Heh. That's pretty much the million dollar question around these parts.
I honestly don't know how any Division-1 coach with a lifetime won-loss record of 98-167 over ten seasons (that being a lusty winning % of .370, and he's been even worse in a weak America East) can continue to maintain his job, but I suspect it might have something to do with a nearly overwhelming sense of apathy regarding U-Maine basketball here (as Maine is one of only 16 schools who have been members of division-1 in basketball for at least 30 years to have never made an NCAA tournament), as in people have become so dulled and mentally fatigued by all the losing that they just don't bother to even care much anymore, and as collegiately speaking, this is first and foremost a hockey state, and massively so, with Black Bears football placing a far distant second behind that, and basketball ranking right down there along the likes of golf or tennis or what have you, but how obviously, that sense of apathy has only been furthered and made all the worse by just how horrible this guy has been, but I'll tell you what, if and when Maine Black Bears basketball were to ever make an NCAA tournament, this state would go absolutely fricken nuts, and rightfully so.
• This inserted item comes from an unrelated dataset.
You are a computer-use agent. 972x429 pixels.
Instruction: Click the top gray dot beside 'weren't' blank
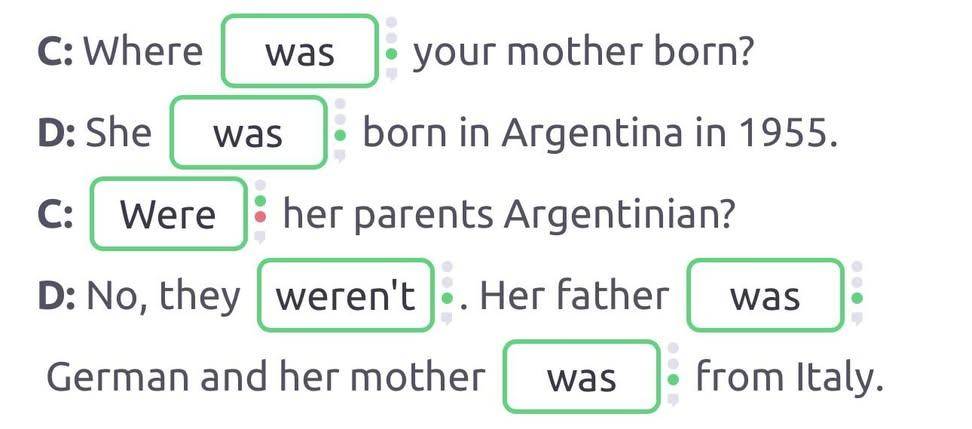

But I really feel like this season, he has bottomed-out so badly that his job is in serious jeopardy, such that I'd be shocked if he survived. That's what happens when you go 6-23, while leading a school to its worst record in 57 years will do to you. And what should add even further to Woodward's discomfort is the fact Maine's new AD, Karlton Creech, who was just hired in January from North Carolina, he was the assistant AD at UNC, and for a guy coming from a basketball shrine like that to a traveshamockery of a program like this, I cannot possibly see Woodward surviving.